**Aim of the task**
Reproduce the listing below word for word, with nothing changed.

**Recorded information**

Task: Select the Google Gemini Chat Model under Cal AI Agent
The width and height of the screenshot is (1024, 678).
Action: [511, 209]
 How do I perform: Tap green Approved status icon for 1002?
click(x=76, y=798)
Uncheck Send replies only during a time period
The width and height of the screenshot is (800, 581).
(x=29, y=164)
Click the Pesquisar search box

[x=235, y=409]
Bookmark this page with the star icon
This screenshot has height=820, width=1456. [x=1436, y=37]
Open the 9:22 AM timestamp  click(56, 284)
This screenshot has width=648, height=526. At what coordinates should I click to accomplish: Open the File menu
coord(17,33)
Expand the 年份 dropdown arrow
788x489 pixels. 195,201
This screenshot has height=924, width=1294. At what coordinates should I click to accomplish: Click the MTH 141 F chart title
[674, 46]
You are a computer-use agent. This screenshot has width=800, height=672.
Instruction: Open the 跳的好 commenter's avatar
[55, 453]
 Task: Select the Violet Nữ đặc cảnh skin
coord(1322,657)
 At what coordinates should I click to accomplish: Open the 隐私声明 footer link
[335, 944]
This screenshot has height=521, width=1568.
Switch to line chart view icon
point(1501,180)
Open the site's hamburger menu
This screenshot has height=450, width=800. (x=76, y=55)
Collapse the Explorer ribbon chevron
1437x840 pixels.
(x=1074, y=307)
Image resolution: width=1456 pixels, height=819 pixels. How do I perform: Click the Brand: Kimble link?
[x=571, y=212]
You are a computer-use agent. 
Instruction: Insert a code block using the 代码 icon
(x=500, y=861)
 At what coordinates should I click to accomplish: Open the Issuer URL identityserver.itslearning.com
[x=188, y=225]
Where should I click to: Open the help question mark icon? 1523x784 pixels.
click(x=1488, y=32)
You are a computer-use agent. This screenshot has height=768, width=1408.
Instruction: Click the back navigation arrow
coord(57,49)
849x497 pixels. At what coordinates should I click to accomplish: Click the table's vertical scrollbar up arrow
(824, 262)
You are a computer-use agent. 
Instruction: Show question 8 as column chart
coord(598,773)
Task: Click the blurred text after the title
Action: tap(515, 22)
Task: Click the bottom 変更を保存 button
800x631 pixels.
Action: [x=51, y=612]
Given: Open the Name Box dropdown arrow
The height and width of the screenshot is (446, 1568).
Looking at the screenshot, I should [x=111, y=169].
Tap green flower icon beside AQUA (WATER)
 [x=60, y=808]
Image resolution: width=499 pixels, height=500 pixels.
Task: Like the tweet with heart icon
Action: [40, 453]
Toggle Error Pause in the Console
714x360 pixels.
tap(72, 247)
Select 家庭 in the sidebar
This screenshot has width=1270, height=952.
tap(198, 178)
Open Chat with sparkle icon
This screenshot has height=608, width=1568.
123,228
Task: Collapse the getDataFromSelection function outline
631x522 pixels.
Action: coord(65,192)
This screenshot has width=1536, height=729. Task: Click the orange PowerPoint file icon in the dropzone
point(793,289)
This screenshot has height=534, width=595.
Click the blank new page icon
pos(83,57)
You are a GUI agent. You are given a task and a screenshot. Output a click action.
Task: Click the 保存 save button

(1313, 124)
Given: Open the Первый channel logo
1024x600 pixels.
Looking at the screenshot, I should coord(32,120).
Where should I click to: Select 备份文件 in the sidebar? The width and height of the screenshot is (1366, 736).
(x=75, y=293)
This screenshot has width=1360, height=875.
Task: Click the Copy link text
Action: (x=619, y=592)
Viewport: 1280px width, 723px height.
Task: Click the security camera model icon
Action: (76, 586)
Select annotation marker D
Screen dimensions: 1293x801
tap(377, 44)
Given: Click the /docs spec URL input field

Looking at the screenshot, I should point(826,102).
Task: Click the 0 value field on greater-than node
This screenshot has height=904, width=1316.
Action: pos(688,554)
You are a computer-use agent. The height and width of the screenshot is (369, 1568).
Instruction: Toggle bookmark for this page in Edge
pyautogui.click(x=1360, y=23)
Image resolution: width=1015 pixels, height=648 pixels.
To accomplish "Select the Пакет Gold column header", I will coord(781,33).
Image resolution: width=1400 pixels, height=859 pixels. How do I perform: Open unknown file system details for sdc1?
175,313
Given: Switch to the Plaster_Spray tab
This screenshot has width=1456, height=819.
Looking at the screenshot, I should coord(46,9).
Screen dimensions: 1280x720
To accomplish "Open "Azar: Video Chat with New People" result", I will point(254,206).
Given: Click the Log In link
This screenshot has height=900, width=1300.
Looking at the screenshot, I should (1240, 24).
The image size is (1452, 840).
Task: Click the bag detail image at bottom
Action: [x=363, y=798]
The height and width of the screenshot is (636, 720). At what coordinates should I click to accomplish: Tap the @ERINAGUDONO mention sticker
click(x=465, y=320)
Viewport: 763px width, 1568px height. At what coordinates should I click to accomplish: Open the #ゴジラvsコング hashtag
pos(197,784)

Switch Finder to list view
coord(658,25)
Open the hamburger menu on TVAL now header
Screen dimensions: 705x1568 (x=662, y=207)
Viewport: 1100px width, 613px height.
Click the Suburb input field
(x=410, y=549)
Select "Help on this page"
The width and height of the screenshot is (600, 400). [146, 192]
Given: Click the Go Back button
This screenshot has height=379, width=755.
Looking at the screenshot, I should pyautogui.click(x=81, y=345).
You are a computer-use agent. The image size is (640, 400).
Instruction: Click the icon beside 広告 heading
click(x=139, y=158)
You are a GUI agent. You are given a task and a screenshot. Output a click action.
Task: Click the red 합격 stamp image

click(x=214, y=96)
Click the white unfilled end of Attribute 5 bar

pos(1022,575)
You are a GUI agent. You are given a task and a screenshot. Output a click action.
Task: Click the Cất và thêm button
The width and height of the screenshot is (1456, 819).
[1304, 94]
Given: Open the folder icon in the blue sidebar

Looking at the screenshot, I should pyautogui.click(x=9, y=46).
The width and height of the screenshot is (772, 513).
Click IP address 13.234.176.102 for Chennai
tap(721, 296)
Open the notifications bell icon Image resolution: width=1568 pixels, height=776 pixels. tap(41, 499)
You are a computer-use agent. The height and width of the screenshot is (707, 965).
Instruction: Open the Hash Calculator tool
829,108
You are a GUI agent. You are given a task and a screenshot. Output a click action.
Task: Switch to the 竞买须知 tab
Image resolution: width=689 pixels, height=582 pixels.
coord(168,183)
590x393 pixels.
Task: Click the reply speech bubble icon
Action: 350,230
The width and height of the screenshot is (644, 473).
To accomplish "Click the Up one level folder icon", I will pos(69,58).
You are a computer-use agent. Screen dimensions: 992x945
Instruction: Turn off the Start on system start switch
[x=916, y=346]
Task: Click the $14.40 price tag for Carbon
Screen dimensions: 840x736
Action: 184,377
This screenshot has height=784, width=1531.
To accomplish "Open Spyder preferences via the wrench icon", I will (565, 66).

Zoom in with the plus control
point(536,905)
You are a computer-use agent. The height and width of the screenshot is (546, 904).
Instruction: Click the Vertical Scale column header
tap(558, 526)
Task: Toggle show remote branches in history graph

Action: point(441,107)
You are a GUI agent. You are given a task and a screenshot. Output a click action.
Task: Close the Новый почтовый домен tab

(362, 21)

**Result for this exercise**
Task: Select the Google Gemini Chat Model under Cal AI Agent
The width and height of the screenshot is (1024, 678).
Action: [511, 209]
 How do I perform: Tap green Approved status icon for 1002?
click(x=76, y=798)
Uncheck Send replies only during a time period
The width and height of the screenshot is (800, 581).
(x=29, y=164)
Click the Pesquisar search box

[x=235, y=409]
Bookmark this page with the star icon
This screenshot has height=820, width=1456. [x=1436, y=37]
Open the 9:22 AM timestamp  click(56, 284)
This screenshot has width=648, height=526. At what coordinates should I click to accomplish: Open the File menu
coord(17,33)
Expand the 年份 dropdown arrow
788x489 pixels. 195,201
This screenshot has height=924, width=1294. At what coordinates should I click to accomplish: Click the MTH 141 F chart title
[674, 46]
You are a computer-use agent. This screenshot has width=800, height=672.
Instruction: Open the 跳的好 commenter's avatar
[55, 453]
 Task: Select the Violet Nữ đặc cảnh skin
coord(1322,657)
 At what coordinates should I click to accomplish: Open the 隐私声明 footer link
[335, 944]
This screenshot has height=521, width=1568.
Switch to line chart view icon
point(1501,180)
Open the site's hamburger menu
This screenshot has height=450, width=800. (x=76, y=55)
Collapse the Explorer ribbon chevron
1437x840 pixels.
(x=1074, y=307)
Image resolution: width=1456 pixels, height=819 pixels. How do I perform: Click the Brand: Kimble link?
[x=571, y=212]
You are a computer-use agent. 
Instruction: Insert a code block using the 代码 icon
(x=500, y=861)
 At what coordinates should I click to accomplish: Open the Issuer URL identityserver.itslearning.com
[x=188, y=225]
Where should I click to: Open the help question mark icon? 1523x784 pixels.
click(x=1488, y=32)
You are a computer-use agent. This screenshot has height=768, width=1408.
Instruction: Click the back navigation arrow
coord(57,49)
849x497 pixels. At what coordinates should I click to accomplish: Click the table's vertical scrollbar up arrow
(824, 262)
You are a computer-use agent. 
Instruction: Show question 8 as column chart
coord(598,773)
Task: Click the blurred text after the title
Action: tap(515, 22)
Task: Click the bottom 変更を保存 button
800x631 pixels.
Action: [x=51, y=612]
Given: Open the Name Box dropdown arrow
The height and width of the screenshot is (446, 1568).
Looking at the screenshot, I should [x=111, y=169].
Tap green flower icon beside AQUA (WATER)
 [x=60, y=808]
Image resolution: width=499 pixels, height=500 pixels.
Task: Like the tweet with heart icon
Action: [40, 453]
Toggle Error Pause in the Console
714x360 pixels.
tap(72, 247)
Select 家庭 in the sidebar
This screenshot has width=1270, height=952.
tap(198, 178)
Open Chat with sparkle icon
This screenshot has height=608, width=1568.
123,228
Task: Collapse the getDataFromSelection function outline
631x522 pixels.
Action: coord(65,192)
This screenshot has width=1536, height=729. Task: Click the orange PowerPoint file icon in the dropzone
point(793,289)
This screenshot has height=534, width=595.
Click the blank new page icon
pos(83,57)
You are a GUI agent. You are given a task and a screenshot. Output a click action.
Task: Click the 保存 save button

(1313, 124)
Given: Open the Первый channel logo
1024x600 pixels.
Looking at the screenshot, I should coord(32,120).
Where should I click to: Select 备份文件 in the sidebar? The width and height of the screenshot is (1366, 736).
(x=75, y=293)
This screenshot has width=1360, height=875.
Task: Click the Copy link text
Action: (x=619, y=592)
Viewport: 1280px width, 723px height.
Task: Click the security camera model icon
Action: (76, 586)
Select annotation marker D
Screen dimensions: 1293x801
tap(377, 44)
Given: Click the /docs spec URL input field

Looking at the screenshot, I should point(826,102).
Task: Click the 0 value field on greater-than node
This screenshot has height=904, width=1316.
Action: pos(688,554)
You are a computer-use agent. The height and width of the screenshot is (369, 1568).
Instruction: Toggle bookmark for this page in Edge
pyautogui.click(x=1360, y=23)
Image resolution: width=1015 pixels, height=648 pixels.
To accomplish "Select the Пакет Gold column header", I will coord(781,33).
Image resolution: width=1400 pixels, height=859 pixels. How do I perform: Open unknown file system details for sdc1?
175,313
Given: Switch to the Plaster_Spray tab
This screenshot has width=1456, height=819.
Looking at the screenshot, I should coord(46,9).
Screen dimensions: 1280x720
To accomplish "Open "Azar: Video Chat with New People" result", I will point(254,206).
Given: Click the Log In link
This screenshot has height=900, width=1300.
Looking at the screenshot, I should (1240, 24).
The image size is (1452, 840).
Task: Click the bag detail image at bottom
Action: [x=363, y=798]
The height and width of the screenshot is (636, 720). At what coordinates should I click to accomplish: Tap the @ERINAGUDONO mention sticker
click(x=465, y=320)
Viewport: 763px width, 1568px height. At what coordinates should I click to accomplish: Open the #ゴジラvsコング hashtag
pos(197,784)

Switch Finder to list view
coord(658,25)
Open the hamburger menu on TVAL now header
Screen dimensions: 705x1568 (x=662, y=207)
Viewport: 1100px width, 613px height.
Click the Suburb input field
(x=410, y=549)
Select "Help on this page"
The width and height of the screenshot is (600, 400). [146, 192]
Given: Click the Go Back button
This screenshot has height=379, width=755.
Looking at the screenshot, I should pyautogui.click(x=81, y=345).
You are a computer-use agent. The image size is (640, 400).
Instruction: Click the icon beside 広告 heading
click(x=139, y=158)
You are a GUI agent. You are given a task and a screenshot. Output a click action.
Task: Click the red 합격 stamp image

click(x=214, y=96)
Click the white unfilled end of Attribute 5 bar

pos(1022,575)
You are a GUI agent. You are given a task and a screenshot. Output a click action.
Task: Click the Cất và thêm button
The width and height of the screenshot is (1456, 819).
[1304, 94]
Given: Open the folder icon in the blue sidebar

Looking at the screenshot, I should pyautogui.click(x=9, y=46).
The width and height of the screenshot is (772, 513).
Click IP address 13.234.176.102 for Chennai
tap(721, 296)
Open the notifications bell icon Image resolution: width=1568 pixels, height=776 pixels. tap(41, 499)
You are a computer-use agent. The height and width of the screenshot is (707, 965).
Instruction: Open the Hash Calculator tool
829,108
You are a GUI agent. You are given a task and a screenshot. Output a click action.
Task: Switch to the 竞买须知 tab
Image resolution: width=689 pixels, height=582 pixels.
coord(168,183)
590x393 pixels.
Task: Click the reply speech bubble icon
Action: 350,230
The width and height of the screenshot is (644, 473).
To accomplish "Click the Up one level folder icon", I will pos(69,58).
You are a computer-use agent. Screen dimensions: 992x945
Instruction: Turn off the Start on system start switch
[x=916, y=346]
Task: Click the $14.40 price tag for Carbon
Screen dimensions: 840x736
Action: 184,377
This screenshot has height=784, width=1531.
To accomplish "Open Spyder preferences via the wrench icon", I will (565, 66).

Zoom in with the plus control
point(536,905)
You are a computer-use agent. The height and width of the screenshot is (546, 904).
Instruction: Click the Vertical Scale column header
tap(558, 526)
Task: Toggle show remote branches in history graph

Action: point(441,107)
You are a GUI agent. You are given a task and a screenshot. Output a click action.
Task: Close the Новый почтовый домен tab

(362, 21)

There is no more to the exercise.